Scotia: Something that comes up in a lot of the work that we do in the Creative Recovery Network and more broadly is the importance of that trauma-aware and trauma informed practice. So you’re working within this space where opposition related collective trauma and racial trauma is a very big consideration. How are you approaching that within this research framework that you’re doing? I know that you’ve worked with Judy Atkinson, a great driver of particularly trauma-informed practice within a cultural framework. Is that what’s kind of guiding your process?
Naomi: Absolutely. Aunty Judy and Carlie Atkinson’s work is just, I would say, really world leading in terms of merging the best of non-Indigenous knowledges with Indigenous cultural practices and ways of knowing and being and doing in relation to trauma and healing. But also outside of that, you know, I’ve worked in human services and social work context for a long time, so just the small things and the big things we can do to make spaces feel safe for everyone we’re working with and for ourselves, I think permeate the way we’re doing research in this project. We’ve been really overt about that, but also I think just having that open awareness to how people are, for example, self managing their own social emotional wellbeing using music, so how music is weaving in and out of the community’s responses to shaping their own healing after major events and then just ongoing daily stressors. So when I was thinking about your network and the podcast series, you know, I started to think about some really significant community events that happened while I was in Mparntwe. And we were obviously on the periphery as visitors, but there working with an organisation who have, you know, family members involved in a lot of events. And it’s a cycle of, you know, of major traumatic events happening for a lot of families and the way people are navigating that, it’s incredibly involved, incredible strength, incredible social, cultural strength and resilience and the way that First Nations music comes into what you might call those crisis times for the community to help with sorry business is just incredible. And the overlapping of contemporary music with traditional music practices and ceremony and the way people are caring for themselves and others. And Aunty Judy talks about, you know, we need to feel the feelings. We need to find our stories. We need to find out who we are and understand that over generations. Because I think in Australia as a whole, we need to find out why things are the way they are now. And part of that is this trauma work that Aunty Judy’s led is finding our stories. Understanding that.

- - - - - - -

From the interview on trauma-informed practice, write out word for word the part that opens with the words containing "Scotia: Something that" and closes with "guiding your process?". Nothing in the records is needed.

Entries from the dataset:
- - - - - - -

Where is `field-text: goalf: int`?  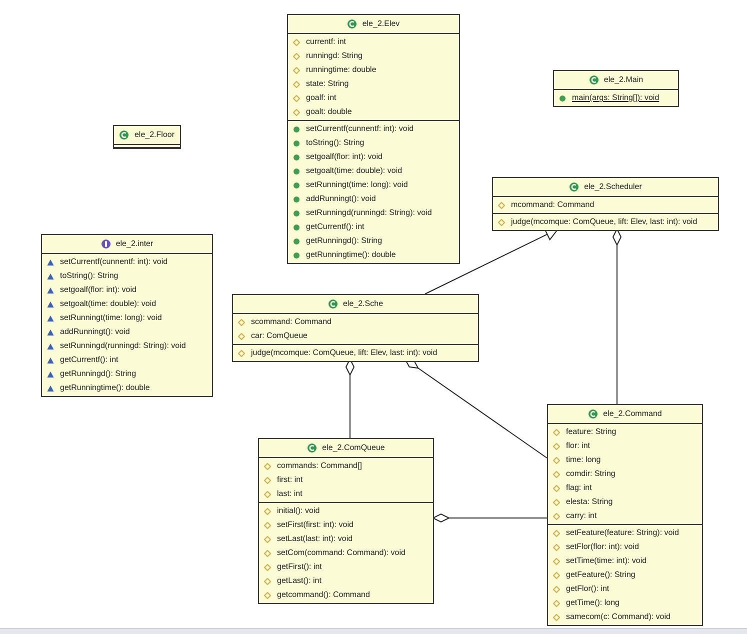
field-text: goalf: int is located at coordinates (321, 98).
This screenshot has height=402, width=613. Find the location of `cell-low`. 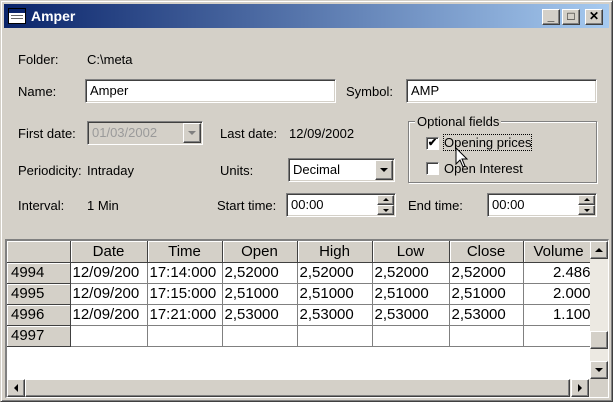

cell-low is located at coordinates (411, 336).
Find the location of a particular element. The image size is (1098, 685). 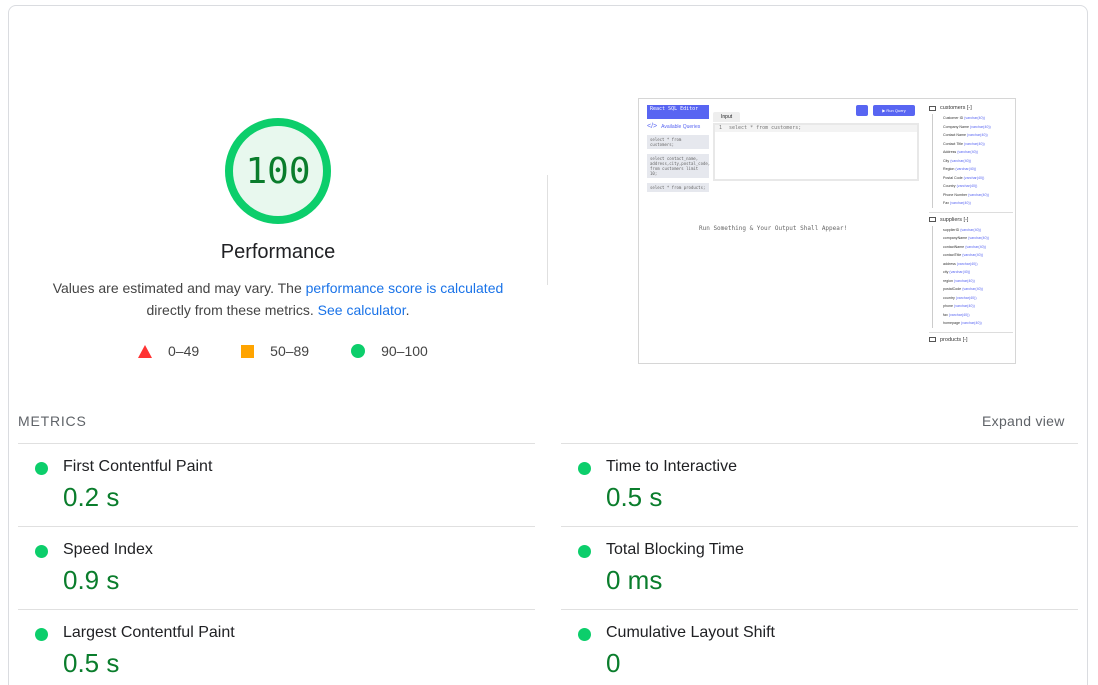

- - - - - - -

**EXPECTED OUTPUT:**
Scotia: Something that comes up in a lot of the work that we do in the Creative Recovery Network and more broadly is the importance of that trauma-aware and trauma informed practice. So you’re working within this space where opposition related collective trauma and racial trauma is a very big consideration. How are you approaching that within this research framework that you’re doing? I know that you’ve worked with Judy Atkinson, a great driver of particularly trauma-informed practice within a cultural framework. Is that what’s kind of guiding your process?